Friday, November 28, 2008

November 28th Editon

Good Morning All,

A recent letter to the New York Times once again reminded me of the simplicities inherent in the business cycle and how little attention most investors pay to its repeating truisms. Sparsely put, the cycle consists of five basic conditions that last varying lengths of time over a peak-to-trough period ranging from five to seven years; prosperity, crisis, liquidation, recession/depression and recovery. What sticks out here are the obvious questions of where are we now and which will we experience....recession or depression? My answer to this trick or tricky argument is that we have at this point witnessed the bulk of part three having seen part one disappear sometime ago, and that due to the fiat money flooding markets, the world will only suffer varying degrees of recession. Recovery in the economy may still be several quarters away but as so often stated here, markets will rise from the liquidation stage long before the GDP reflects a recovery.

Today is known as black Friday in America's retail business and for those of you unfamiliar with the term it means that strong sales take these enterprises from the red to the black for the year.

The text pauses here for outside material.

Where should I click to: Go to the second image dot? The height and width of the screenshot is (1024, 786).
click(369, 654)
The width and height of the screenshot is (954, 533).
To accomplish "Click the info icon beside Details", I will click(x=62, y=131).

Weak sales....well you can figure that no one expects great numbers in this area.

Worries in Europe and elsewhere have now turned from inflation to deflation making one wonder about the merits of economic or any other kind of forecasting including this writer's. So on the off chance that you remain skeptical of the latter's views, reread paragraph one and judge the state of the world for yourself by paying close attention to the things you know most about and then applying that knowledge to your thoughts on the future.